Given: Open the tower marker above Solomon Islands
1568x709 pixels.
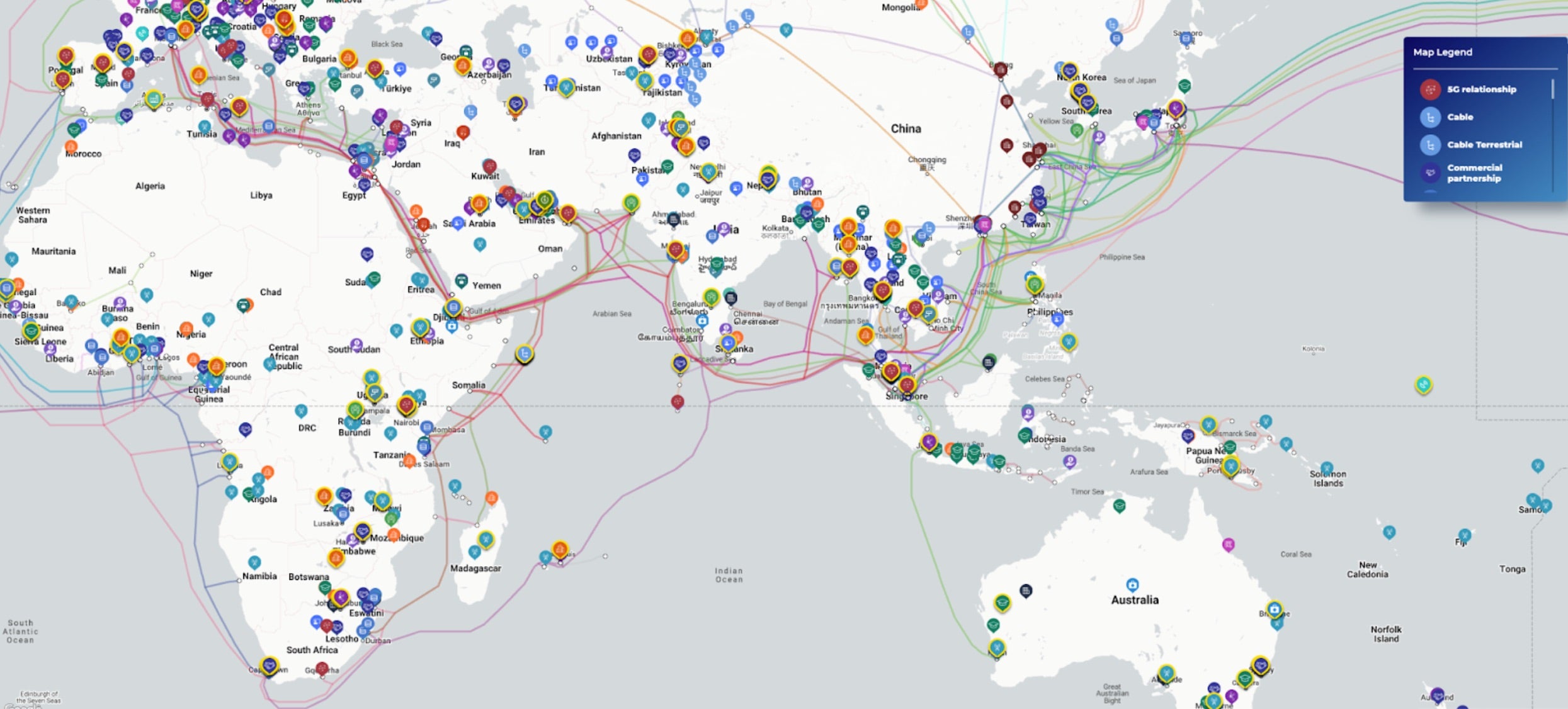Looking at the screenshot, I should pyautogui.click(x=1327, y=468).
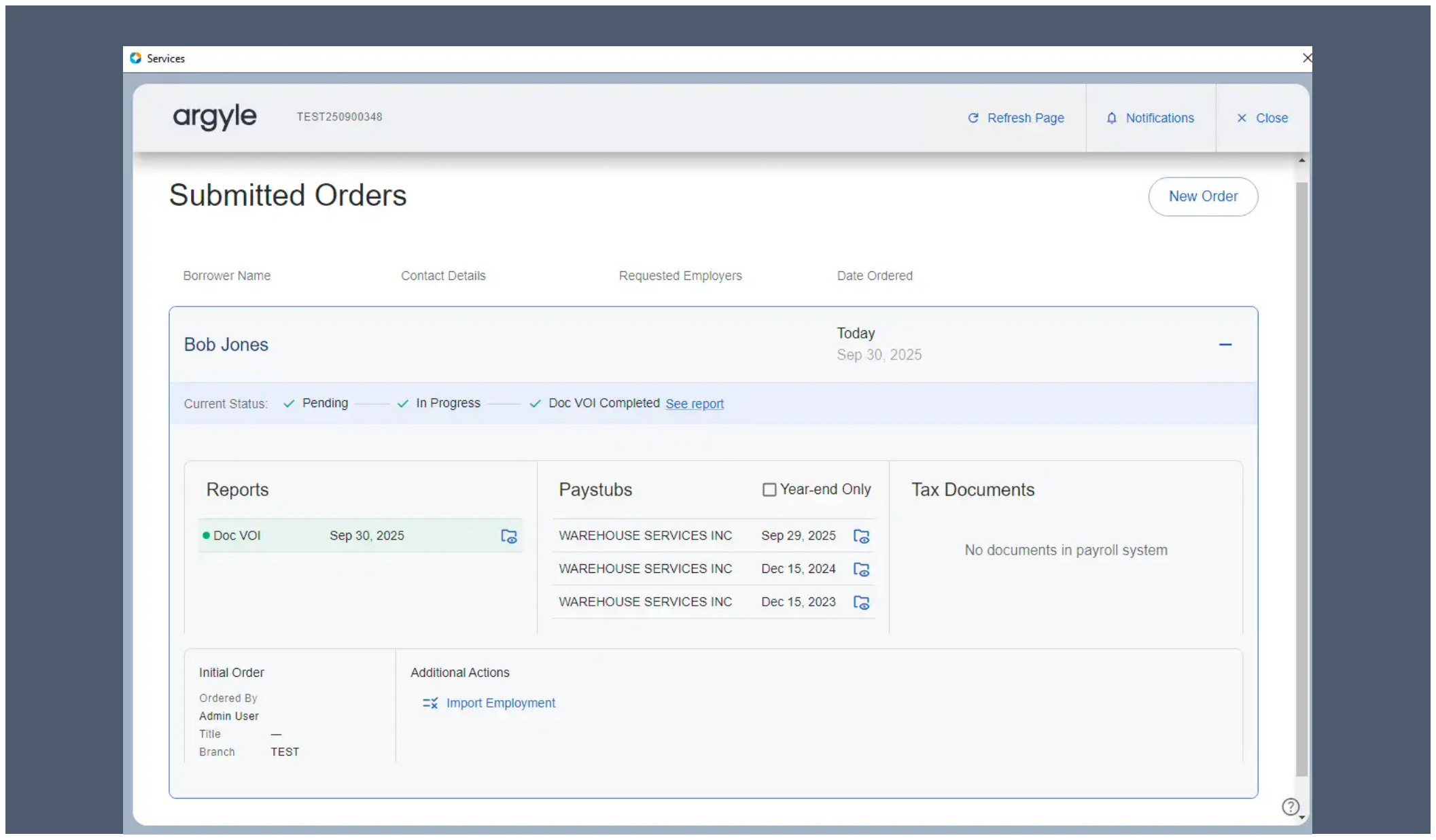The width and height of the screenshot is (1436, 840).
Task: Click the Notifications bell icon
Action: tap(1112, 118)
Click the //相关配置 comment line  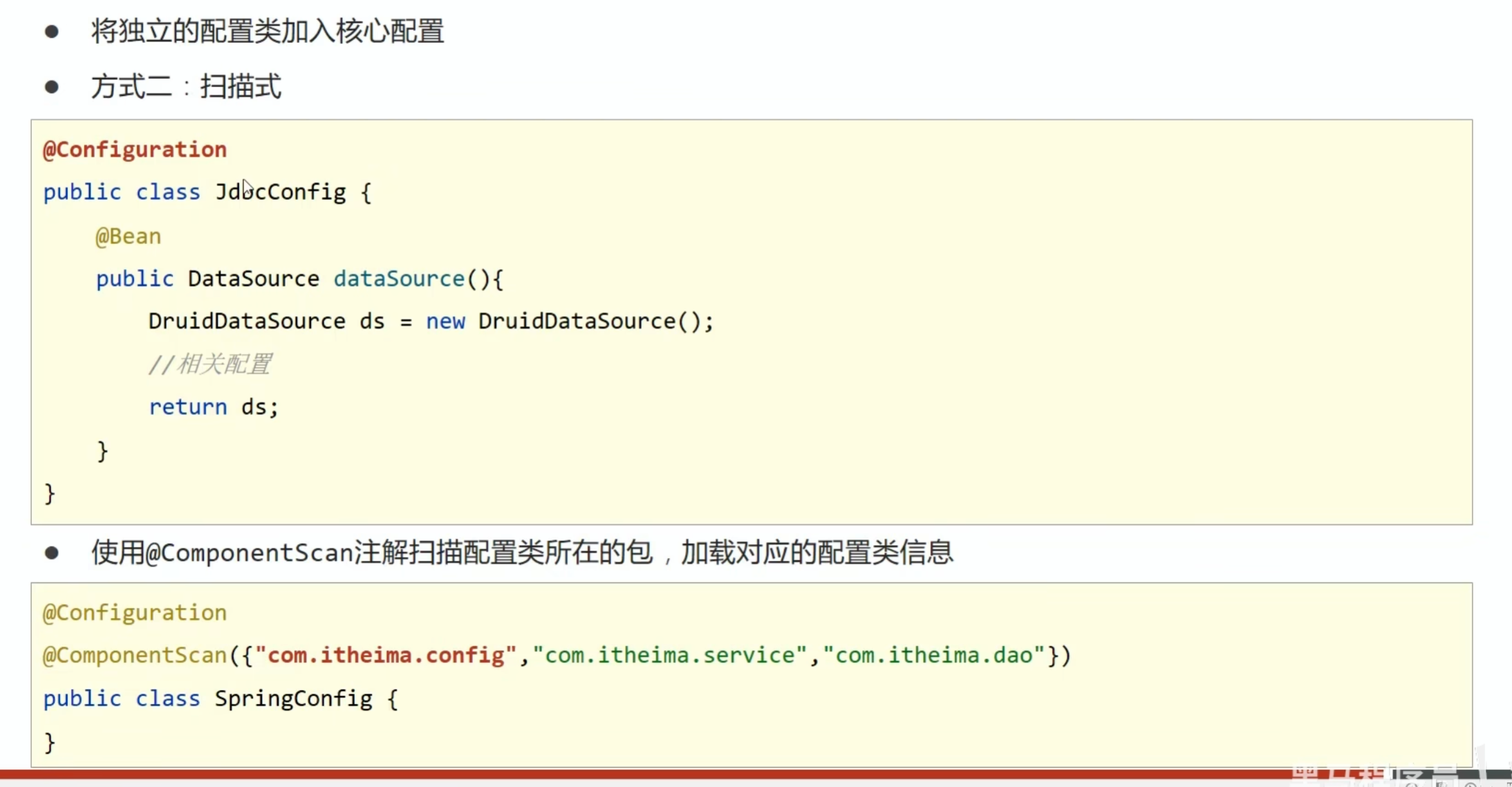click(x=210, y=364)
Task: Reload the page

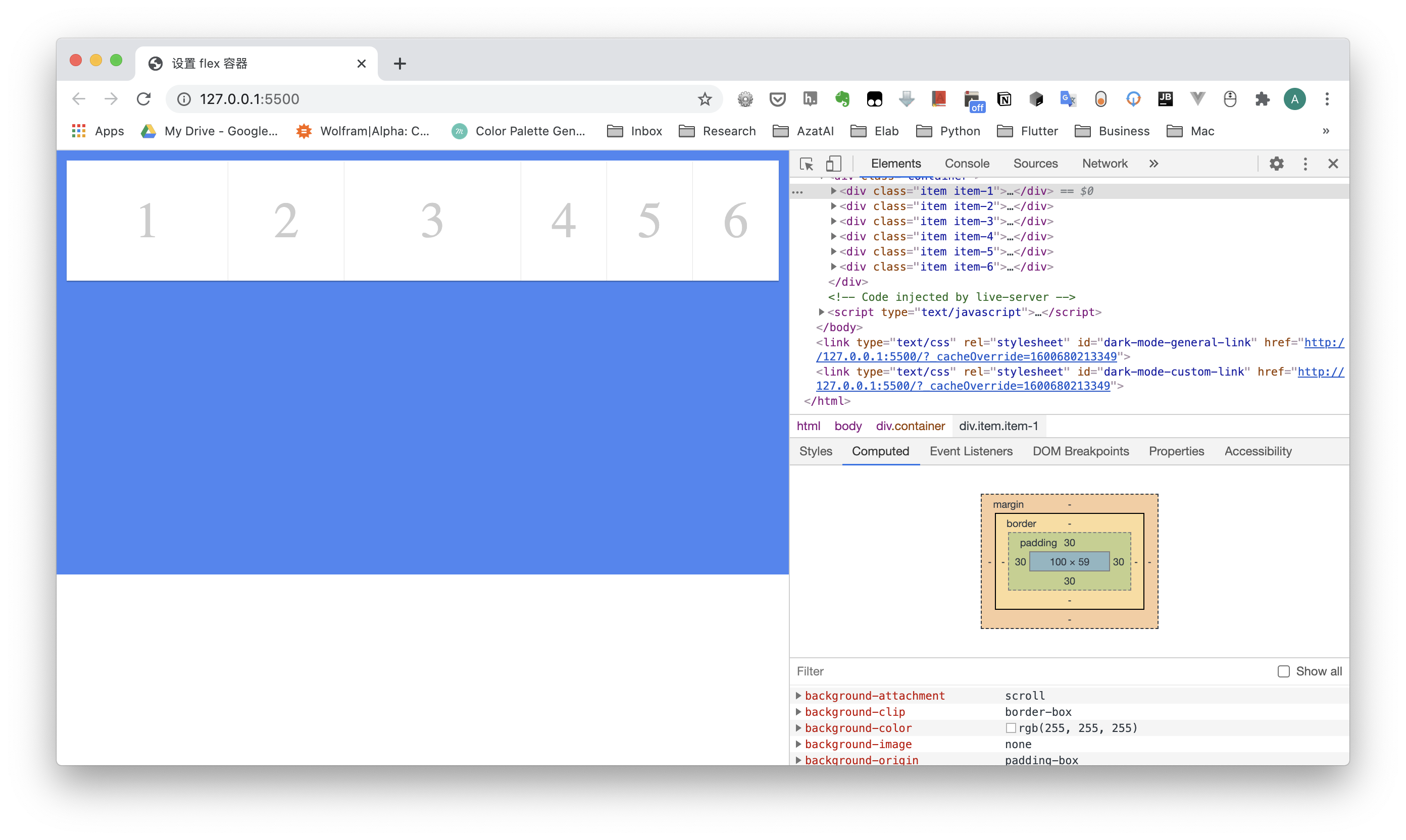Action: tap(144, 99)
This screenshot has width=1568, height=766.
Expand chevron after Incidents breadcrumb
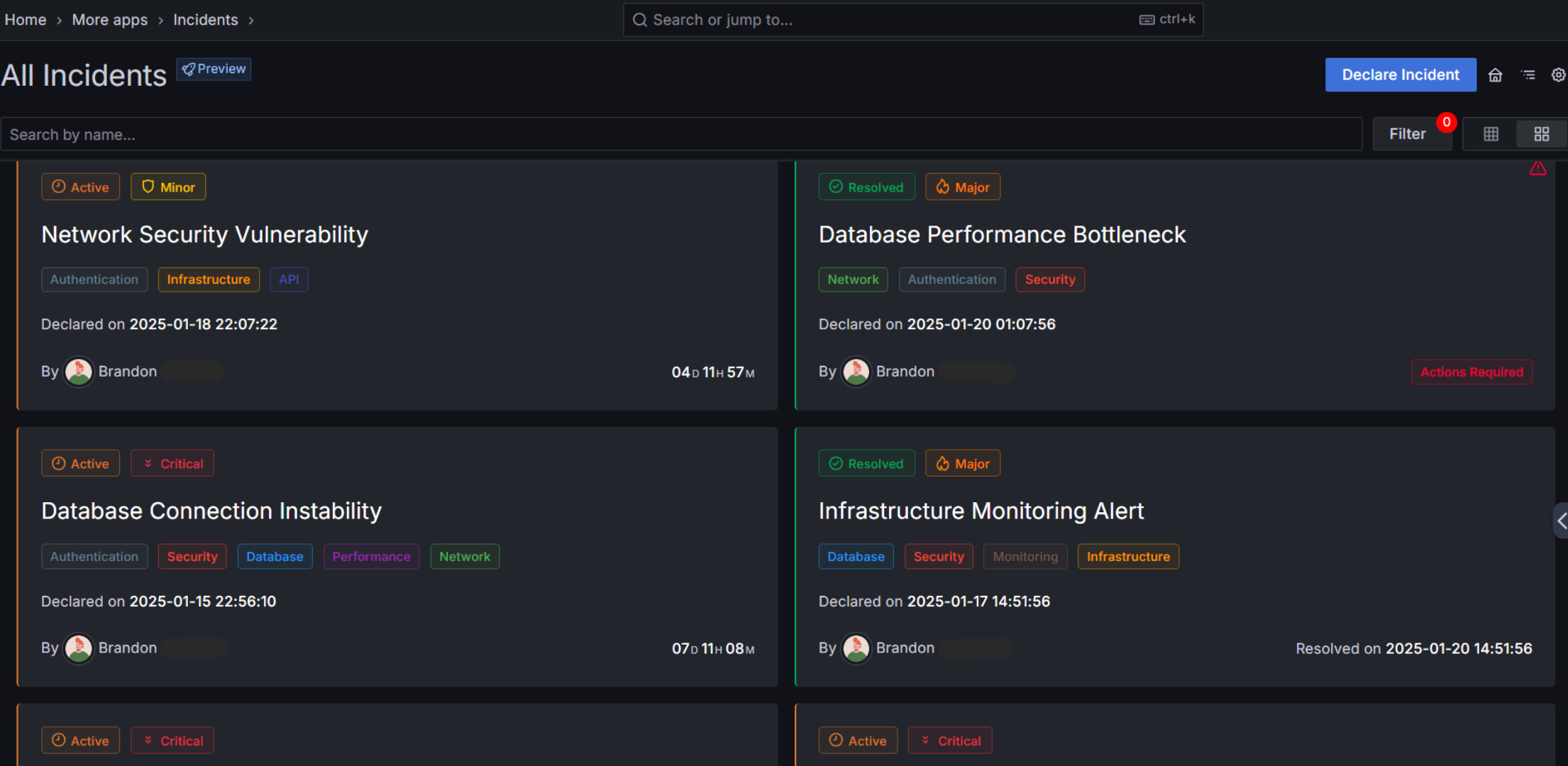point(251,21)
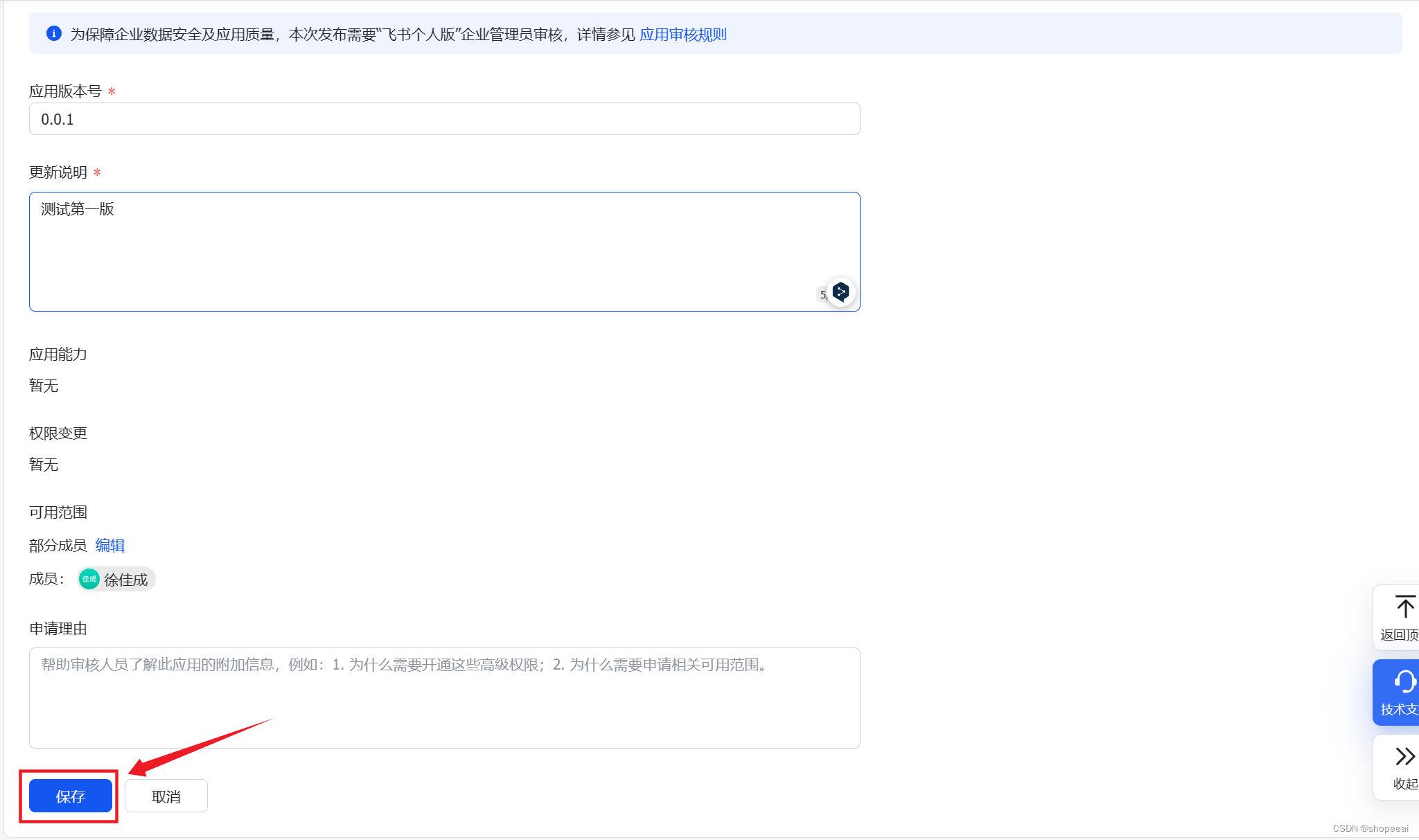Click the blue info icon in banner
The image size is (1419, 840).
[x=53, y=33]
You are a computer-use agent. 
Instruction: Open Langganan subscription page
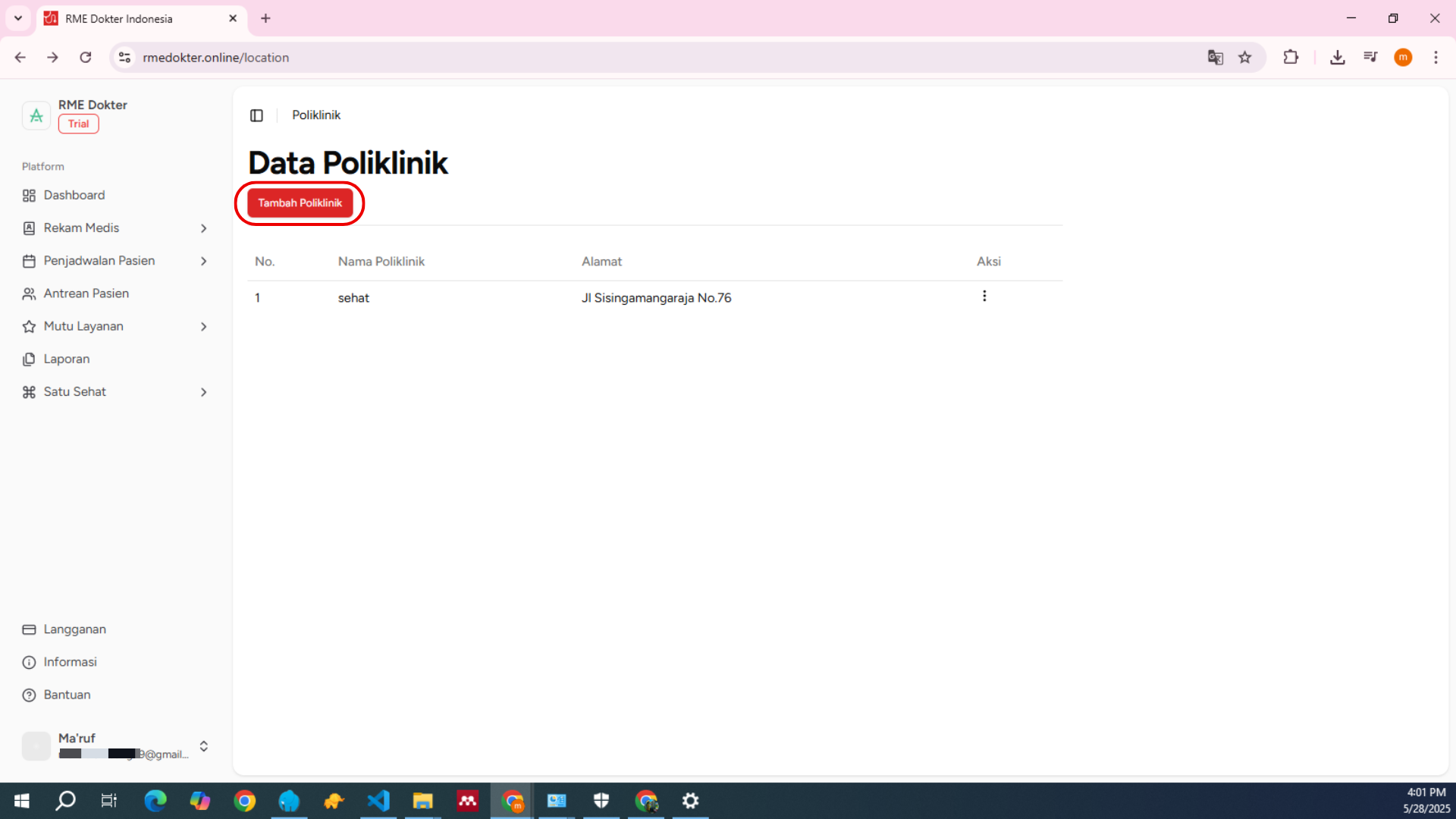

************

▶ [TASK BRIEF]:
Only the lines from the line with "Task: Reload the page" through the end of the entries above, copied exactly and with both ends included, belong in the response; the pictures do not.

▶ [REPLY TO THE TASK]:
Task: Reload the page

Action: tap(144, 99)
This screenshot has width=1568, height=766.
Expand chevron after Incidents breadcrumb
point(251,21)
Click the blue info icon in banner
The image size is (1419, 840).
[x=53, y=33]
You are a computer-use agent. 
Instruction: Open Langganan subscription page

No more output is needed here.